━━ DATA RECORDS ━━

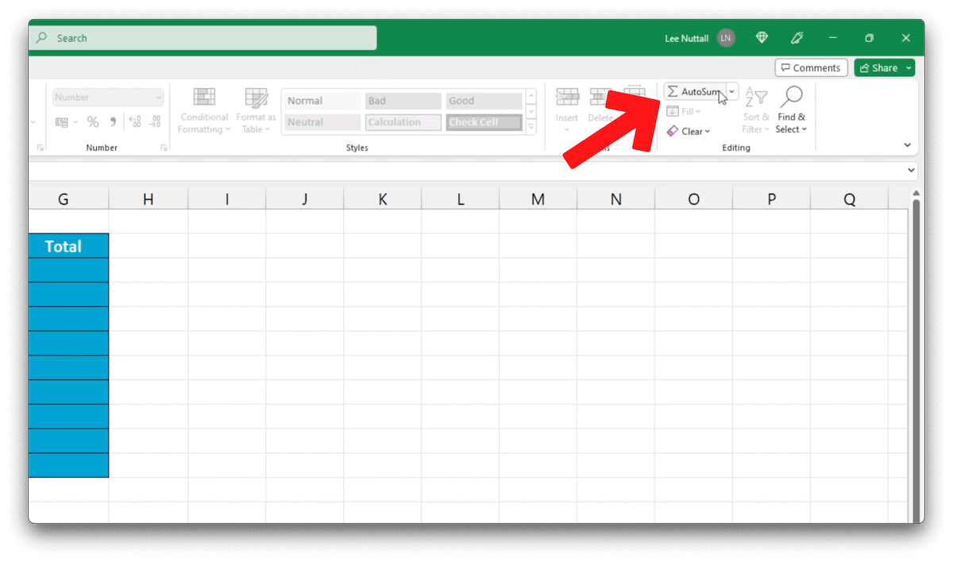Select column header N
The image size is (953, 561).
click(615, 198)
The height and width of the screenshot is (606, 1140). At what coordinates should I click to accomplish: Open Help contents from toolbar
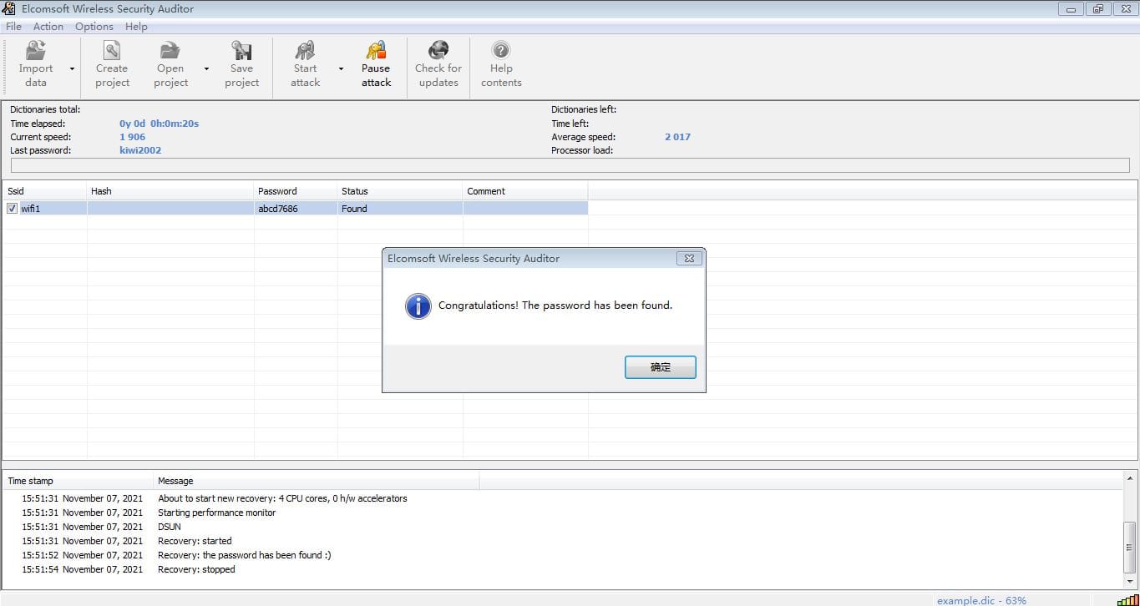click(501, 52)
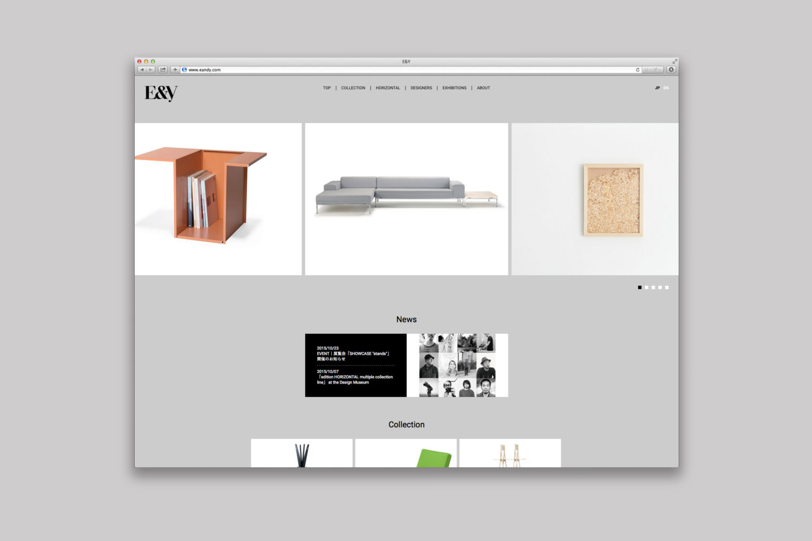
Task: Select the first carousel indicator dot
Action: click(x=640, y=287)
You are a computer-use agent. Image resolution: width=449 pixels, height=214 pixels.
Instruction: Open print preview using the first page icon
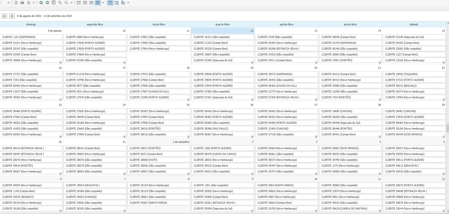pos(16,3)
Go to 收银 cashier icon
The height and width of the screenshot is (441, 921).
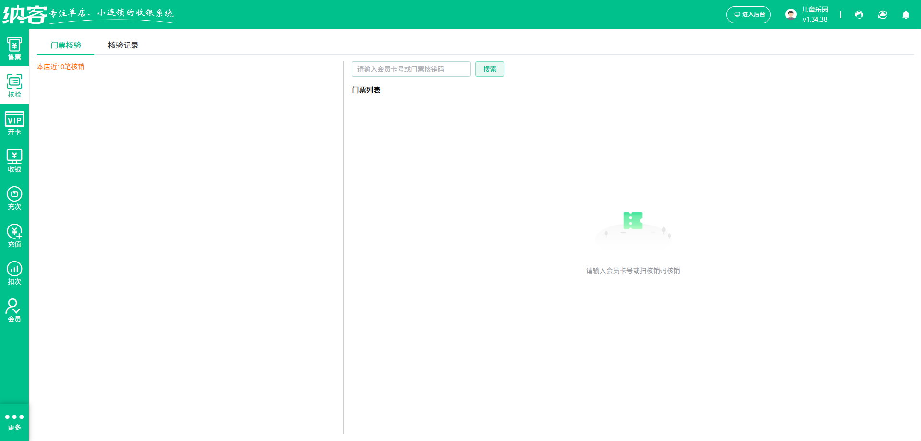click(14, 161)
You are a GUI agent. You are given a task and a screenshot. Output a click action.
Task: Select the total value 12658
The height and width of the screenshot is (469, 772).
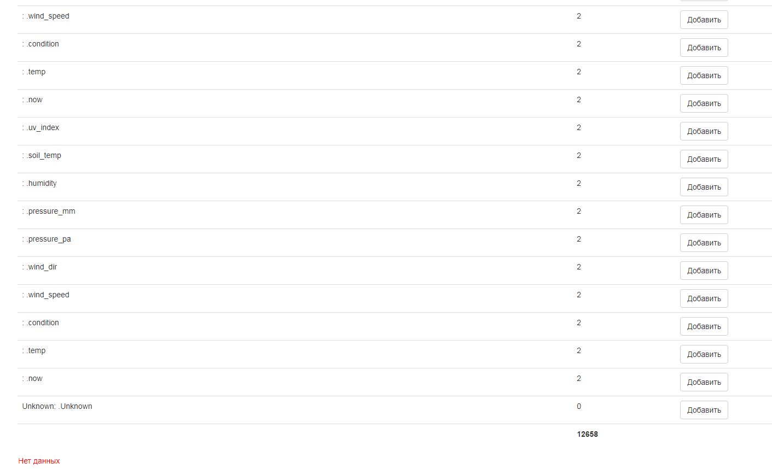point(587,434)
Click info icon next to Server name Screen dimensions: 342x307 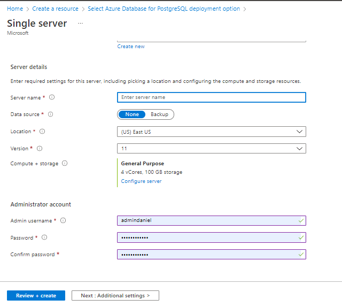tap(52, 97)
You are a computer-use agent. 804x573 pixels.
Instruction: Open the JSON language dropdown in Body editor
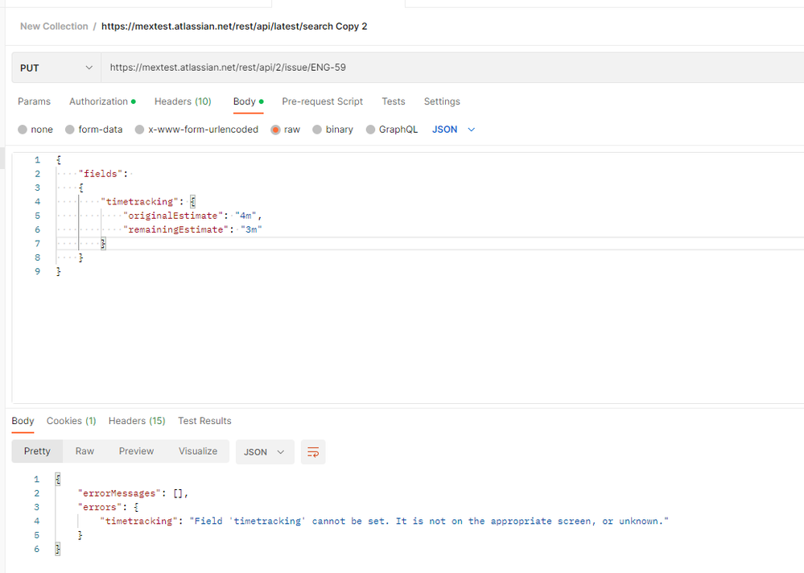(452, 129)
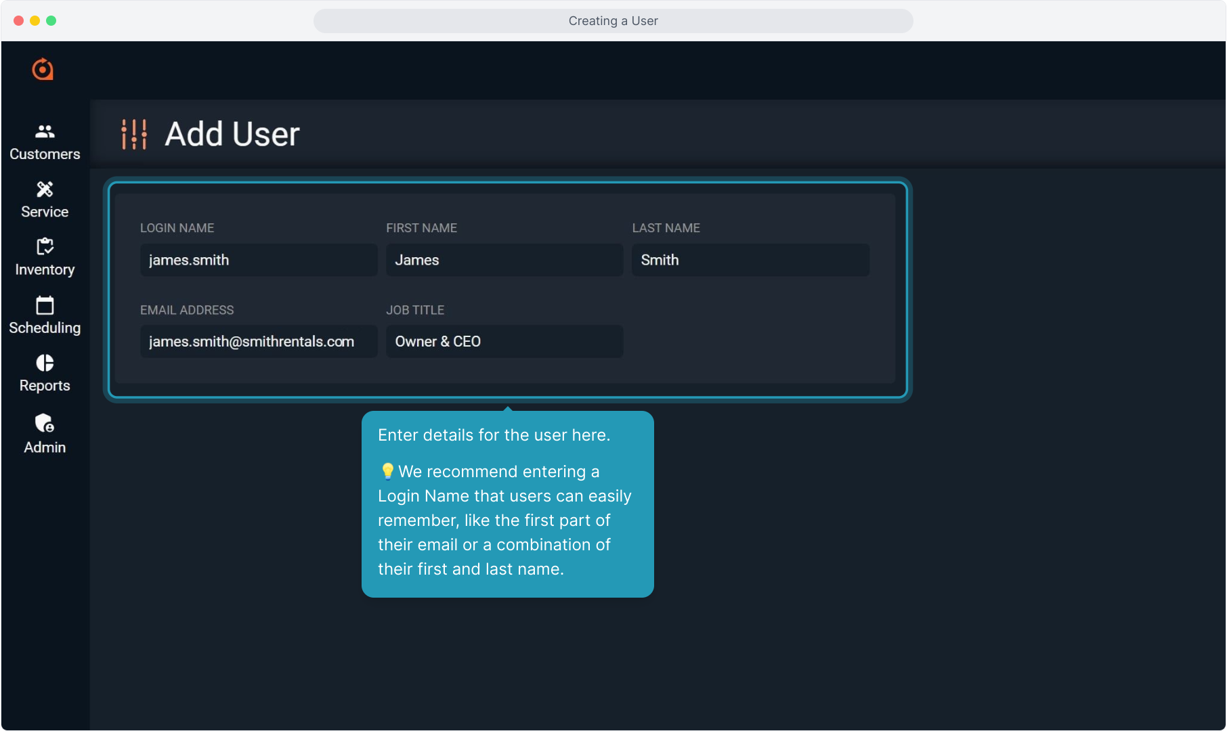This screenshot has width=1227, height=731.
Task: Click the Job Title field
Action: pyautogui.click(x=504, y=342)
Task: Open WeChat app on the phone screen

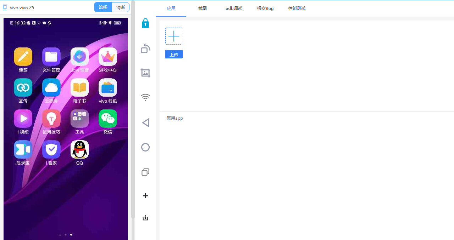Action: point(108,119)
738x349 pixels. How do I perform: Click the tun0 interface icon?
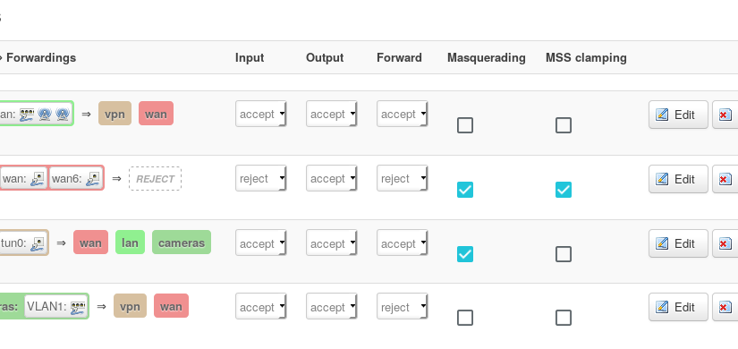(x=38, y=243)
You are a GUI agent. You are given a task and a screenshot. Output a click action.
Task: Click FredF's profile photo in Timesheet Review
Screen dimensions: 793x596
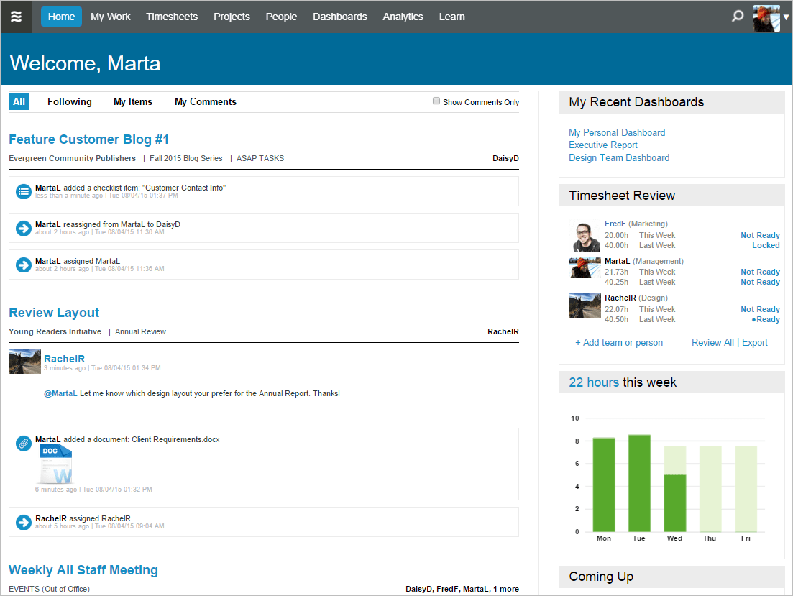(x=585, y=236)
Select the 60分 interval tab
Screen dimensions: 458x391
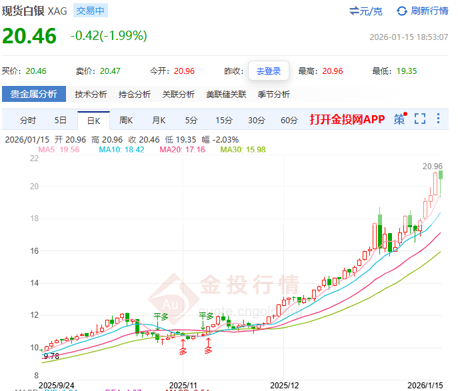click(289, 121)
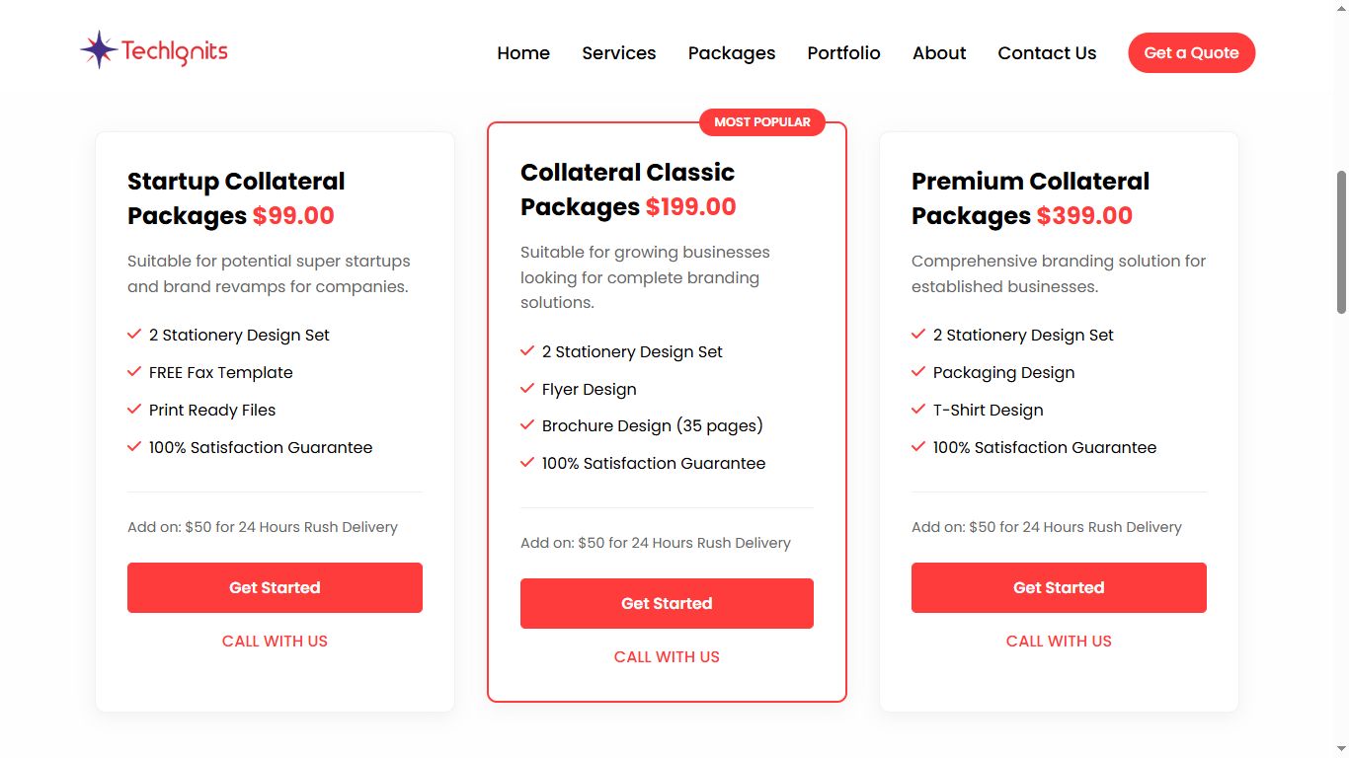The image size is (1349, 758).
Task: Click the page vertical scrollbar thumb
Action: pos(1341,242)
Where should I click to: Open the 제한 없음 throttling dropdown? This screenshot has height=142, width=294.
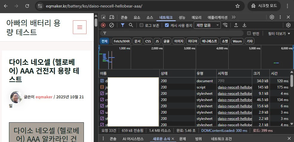tap(207, 25)
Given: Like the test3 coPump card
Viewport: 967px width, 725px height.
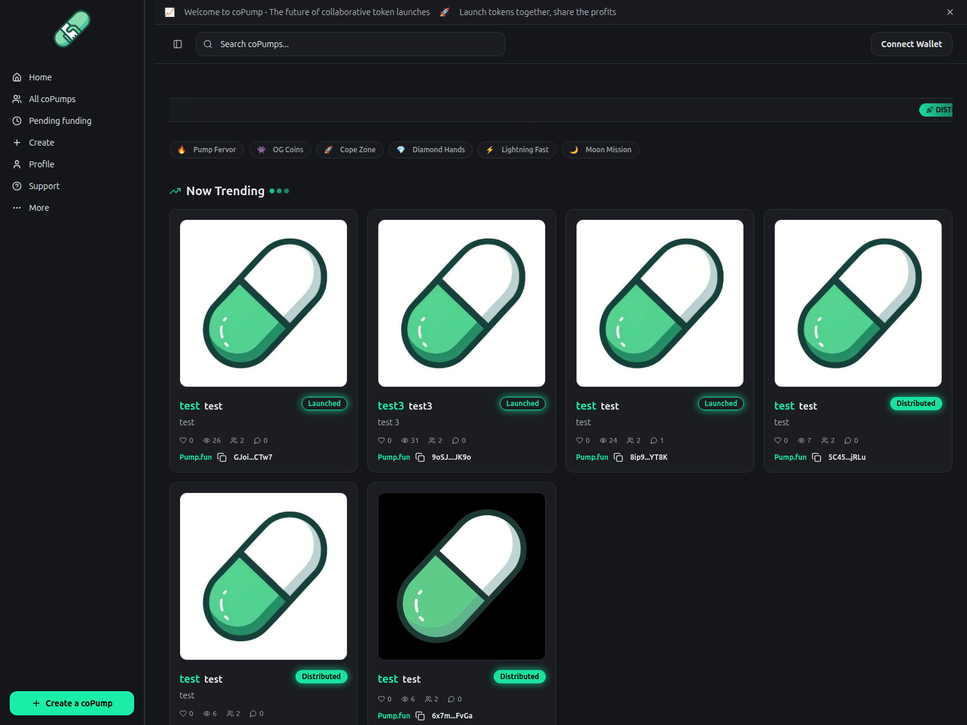Looking at the screenshot, I should pyautogui.click(x=381, y=440).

━━━

## WHAT IS BEING ASKED
Take from the listing above each line containing "agent".

## WRITTEN REPLY
You are a computer-use agent. Image resolution: width=449 pixels, height=214 pixels.
You are a GUI agent. You are given a task and a screenshot. Output a click action.
You are a computer-use agent. 804x573 pixels.
You are a GUI agent. You are given a task and a screenshot. Output a click action.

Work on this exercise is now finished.